### What needs to be done
Look below for the line containing "This screenshot has height=575, width=1021." and the line containing "This screenshot has width=1200, height=752."; repeat exactly those two lines and all lines between them, and nothing else.

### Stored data
== Segment start ==

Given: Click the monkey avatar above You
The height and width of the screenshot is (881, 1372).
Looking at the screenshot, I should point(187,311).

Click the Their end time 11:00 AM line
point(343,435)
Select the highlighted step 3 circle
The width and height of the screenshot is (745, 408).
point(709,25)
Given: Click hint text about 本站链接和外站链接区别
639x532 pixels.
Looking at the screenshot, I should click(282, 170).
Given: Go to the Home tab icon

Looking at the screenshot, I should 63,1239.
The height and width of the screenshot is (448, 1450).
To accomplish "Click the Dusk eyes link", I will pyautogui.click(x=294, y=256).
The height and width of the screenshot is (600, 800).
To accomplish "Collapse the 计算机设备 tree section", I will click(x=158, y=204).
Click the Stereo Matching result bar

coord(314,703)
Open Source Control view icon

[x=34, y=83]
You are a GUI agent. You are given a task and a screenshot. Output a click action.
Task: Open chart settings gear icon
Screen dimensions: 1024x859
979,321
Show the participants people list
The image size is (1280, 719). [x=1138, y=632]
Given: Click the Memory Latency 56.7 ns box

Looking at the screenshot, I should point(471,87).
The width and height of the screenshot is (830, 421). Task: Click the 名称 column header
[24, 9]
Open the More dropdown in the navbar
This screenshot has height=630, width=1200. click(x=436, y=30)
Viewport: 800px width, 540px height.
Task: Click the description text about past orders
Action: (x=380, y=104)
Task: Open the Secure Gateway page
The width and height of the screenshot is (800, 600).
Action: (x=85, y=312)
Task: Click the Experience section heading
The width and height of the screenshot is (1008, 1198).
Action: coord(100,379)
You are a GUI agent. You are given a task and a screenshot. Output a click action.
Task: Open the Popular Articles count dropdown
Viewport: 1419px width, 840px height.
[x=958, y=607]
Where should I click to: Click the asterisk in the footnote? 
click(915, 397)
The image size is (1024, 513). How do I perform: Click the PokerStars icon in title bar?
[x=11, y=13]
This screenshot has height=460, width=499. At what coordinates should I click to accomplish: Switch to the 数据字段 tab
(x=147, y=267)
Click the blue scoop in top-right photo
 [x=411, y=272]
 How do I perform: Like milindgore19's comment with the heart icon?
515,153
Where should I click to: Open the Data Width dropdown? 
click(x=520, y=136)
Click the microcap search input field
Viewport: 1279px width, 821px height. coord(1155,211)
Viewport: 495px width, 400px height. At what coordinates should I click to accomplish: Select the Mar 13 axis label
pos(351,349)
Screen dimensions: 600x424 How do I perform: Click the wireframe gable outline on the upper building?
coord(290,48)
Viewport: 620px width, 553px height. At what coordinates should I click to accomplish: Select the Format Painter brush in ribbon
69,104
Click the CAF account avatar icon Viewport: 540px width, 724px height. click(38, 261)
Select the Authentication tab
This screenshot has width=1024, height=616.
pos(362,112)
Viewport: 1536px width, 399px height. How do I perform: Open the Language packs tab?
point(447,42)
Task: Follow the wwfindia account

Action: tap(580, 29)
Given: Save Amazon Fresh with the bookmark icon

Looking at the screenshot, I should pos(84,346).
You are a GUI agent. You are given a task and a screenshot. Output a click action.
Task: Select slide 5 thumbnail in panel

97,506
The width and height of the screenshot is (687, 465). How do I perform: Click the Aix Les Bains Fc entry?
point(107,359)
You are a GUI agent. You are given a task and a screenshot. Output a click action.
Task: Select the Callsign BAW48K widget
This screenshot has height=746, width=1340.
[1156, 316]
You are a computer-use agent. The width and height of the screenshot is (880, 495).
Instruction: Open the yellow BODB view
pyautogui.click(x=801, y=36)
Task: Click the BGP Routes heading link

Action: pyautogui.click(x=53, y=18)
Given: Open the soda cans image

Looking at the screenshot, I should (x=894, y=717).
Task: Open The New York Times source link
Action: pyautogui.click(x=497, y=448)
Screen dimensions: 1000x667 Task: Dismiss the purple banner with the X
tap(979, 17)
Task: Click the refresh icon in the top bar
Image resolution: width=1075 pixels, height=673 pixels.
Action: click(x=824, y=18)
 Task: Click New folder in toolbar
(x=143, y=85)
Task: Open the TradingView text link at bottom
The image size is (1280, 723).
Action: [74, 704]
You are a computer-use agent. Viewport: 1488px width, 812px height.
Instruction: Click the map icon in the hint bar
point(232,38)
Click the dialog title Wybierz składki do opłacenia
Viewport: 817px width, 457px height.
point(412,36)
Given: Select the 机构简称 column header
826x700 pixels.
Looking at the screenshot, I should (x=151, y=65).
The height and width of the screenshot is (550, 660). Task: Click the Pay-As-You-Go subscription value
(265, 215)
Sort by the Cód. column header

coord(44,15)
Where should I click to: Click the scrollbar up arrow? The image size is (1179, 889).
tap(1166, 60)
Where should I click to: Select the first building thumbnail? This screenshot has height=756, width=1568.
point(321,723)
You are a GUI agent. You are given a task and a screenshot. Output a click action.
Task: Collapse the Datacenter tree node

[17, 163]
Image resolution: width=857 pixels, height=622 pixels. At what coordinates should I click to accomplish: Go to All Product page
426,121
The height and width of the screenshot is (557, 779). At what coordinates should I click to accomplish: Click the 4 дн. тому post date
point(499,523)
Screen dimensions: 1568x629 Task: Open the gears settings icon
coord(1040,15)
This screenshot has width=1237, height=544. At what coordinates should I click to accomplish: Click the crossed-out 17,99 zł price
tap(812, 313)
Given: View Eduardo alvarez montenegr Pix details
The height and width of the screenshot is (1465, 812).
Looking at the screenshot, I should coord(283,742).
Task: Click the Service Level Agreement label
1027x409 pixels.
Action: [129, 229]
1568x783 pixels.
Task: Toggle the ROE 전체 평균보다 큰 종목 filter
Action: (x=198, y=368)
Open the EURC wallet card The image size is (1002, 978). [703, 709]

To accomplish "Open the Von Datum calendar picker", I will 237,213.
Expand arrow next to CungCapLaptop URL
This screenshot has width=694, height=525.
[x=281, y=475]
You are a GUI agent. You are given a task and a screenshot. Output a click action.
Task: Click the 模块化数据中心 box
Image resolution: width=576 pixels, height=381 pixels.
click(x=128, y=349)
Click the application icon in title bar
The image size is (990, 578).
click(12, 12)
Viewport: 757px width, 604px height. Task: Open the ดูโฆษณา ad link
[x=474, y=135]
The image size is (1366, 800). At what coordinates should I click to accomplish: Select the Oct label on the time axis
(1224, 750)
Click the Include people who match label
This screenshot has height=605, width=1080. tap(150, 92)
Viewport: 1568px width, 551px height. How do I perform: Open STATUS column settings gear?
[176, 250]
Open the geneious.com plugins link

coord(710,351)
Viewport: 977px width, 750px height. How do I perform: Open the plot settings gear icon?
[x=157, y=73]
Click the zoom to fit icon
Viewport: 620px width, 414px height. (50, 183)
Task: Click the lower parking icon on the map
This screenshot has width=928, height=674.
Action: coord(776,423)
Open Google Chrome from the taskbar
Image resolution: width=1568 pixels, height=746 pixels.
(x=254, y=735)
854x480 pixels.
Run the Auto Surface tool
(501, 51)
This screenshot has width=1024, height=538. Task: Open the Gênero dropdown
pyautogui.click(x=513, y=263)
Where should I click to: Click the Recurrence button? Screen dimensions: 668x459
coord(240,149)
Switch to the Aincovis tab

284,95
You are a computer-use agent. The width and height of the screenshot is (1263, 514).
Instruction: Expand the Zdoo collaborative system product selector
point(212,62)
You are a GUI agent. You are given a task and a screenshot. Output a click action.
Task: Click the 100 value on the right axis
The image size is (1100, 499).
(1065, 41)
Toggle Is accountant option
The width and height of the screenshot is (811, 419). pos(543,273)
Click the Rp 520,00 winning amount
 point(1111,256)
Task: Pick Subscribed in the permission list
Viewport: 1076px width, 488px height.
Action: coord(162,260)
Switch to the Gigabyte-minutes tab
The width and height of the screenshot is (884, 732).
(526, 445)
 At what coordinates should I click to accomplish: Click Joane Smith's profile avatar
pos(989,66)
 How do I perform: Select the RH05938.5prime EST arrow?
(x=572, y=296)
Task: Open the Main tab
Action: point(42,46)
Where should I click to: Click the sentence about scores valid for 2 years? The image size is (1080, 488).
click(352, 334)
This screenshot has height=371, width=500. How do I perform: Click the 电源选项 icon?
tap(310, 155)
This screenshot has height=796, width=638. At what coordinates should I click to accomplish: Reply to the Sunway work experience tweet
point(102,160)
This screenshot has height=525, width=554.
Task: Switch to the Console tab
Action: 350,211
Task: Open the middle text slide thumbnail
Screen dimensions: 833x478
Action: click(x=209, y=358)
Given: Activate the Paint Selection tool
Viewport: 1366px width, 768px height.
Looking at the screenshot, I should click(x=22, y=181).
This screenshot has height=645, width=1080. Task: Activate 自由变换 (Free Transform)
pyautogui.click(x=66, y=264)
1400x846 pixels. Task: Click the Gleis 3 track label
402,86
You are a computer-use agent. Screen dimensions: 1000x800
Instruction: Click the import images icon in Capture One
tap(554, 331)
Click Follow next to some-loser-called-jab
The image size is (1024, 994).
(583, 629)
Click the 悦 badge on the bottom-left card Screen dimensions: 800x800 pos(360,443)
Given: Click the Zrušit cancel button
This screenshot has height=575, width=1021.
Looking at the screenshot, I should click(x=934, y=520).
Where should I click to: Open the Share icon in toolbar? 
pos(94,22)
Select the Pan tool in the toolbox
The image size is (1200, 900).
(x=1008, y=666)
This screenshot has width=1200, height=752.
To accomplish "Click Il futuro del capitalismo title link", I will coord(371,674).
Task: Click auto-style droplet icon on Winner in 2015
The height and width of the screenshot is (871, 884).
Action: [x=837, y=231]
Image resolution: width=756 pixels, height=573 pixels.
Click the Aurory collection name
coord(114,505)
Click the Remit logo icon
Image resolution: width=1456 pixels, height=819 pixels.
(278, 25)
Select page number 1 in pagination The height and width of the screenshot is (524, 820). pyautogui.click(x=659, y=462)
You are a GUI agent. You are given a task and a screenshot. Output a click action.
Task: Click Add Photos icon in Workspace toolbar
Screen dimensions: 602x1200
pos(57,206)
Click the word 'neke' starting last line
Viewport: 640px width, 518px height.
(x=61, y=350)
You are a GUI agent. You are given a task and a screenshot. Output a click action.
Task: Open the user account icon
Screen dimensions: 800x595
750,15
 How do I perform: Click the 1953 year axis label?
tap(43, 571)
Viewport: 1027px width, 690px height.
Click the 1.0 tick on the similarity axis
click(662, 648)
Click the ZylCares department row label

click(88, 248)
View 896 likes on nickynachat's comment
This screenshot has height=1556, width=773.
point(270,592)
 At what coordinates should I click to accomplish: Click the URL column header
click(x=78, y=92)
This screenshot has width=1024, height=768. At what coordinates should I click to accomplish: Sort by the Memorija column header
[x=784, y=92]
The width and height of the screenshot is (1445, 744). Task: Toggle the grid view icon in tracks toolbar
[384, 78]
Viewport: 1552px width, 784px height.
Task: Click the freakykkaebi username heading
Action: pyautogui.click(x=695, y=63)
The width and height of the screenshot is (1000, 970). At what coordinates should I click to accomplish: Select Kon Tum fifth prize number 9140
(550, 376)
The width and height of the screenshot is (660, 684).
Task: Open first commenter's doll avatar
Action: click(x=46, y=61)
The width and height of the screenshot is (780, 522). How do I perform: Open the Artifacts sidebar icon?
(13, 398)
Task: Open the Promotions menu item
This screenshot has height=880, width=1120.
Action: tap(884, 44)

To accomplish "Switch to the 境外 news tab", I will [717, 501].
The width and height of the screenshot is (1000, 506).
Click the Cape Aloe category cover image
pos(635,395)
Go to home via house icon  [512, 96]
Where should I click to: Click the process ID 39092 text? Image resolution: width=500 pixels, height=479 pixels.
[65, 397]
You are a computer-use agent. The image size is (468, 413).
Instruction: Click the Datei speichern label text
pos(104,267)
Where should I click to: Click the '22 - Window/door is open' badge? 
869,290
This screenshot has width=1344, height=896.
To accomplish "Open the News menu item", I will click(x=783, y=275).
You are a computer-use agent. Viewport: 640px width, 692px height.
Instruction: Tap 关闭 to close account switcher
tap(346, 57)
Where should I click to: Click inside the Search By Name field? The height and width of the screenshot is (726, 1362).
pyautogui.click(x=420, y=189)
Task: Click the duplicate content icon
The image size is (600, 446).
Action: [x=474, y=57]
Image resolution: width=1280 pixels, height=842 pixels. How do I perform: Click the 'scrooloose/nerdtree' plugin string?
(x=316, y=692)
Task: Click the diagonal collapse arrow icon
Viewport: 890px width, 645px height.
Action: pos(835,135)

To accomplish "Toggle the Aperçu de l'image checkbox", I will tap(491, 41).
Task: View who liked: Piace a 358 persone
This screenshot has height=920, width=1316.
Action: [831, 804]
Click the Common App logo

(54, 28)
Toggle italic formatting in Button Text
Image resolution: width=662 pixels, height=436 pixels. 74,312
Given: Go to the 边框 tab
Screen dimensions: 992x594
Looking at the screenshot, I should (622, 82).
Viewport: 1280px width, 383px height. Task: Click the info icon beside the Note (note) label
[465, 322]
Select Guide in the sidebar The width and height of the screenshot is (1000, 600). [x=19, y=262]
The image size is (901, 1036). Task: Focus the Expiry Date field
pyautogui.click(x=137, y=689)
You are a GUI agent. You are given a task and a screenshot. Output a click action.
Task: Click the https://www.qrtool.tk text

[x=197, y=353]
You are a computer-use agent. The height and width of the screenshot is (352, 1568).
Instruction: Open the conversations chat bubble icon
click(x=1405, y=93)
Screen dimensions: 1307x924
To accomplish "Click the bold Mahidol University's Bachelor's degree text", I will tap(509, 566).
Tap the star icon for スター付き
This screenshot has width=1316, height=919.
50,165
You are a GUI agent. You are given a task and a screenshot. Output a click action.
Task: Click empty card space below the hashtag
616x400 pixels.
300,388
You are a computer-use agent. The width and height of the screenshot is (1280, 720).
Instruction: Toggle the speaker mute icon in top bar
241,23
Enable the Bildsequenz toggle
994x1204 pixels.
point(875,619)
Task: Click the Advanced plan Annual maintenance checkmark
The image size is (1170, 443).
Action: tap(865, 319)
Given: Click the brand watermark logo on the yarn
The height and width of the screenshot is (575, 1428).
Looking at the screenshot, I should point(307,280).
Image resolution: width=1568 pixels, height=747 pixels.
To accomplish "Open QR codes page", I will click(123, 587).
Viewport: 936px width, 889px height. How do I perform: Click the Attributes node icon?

== Segment end ==

### Worked solution
This screenshot has height=575, width=1021.
Looking at the screenshot, I should click(x=934, y=520).
Where should I click to: Open the Share icon in toolbar? 
pos(94,22)
Select the Pan tool in the toolbox
The image size is (1200, 900).
(x=1008, y=666)
This screenshot has width=1200, height=752.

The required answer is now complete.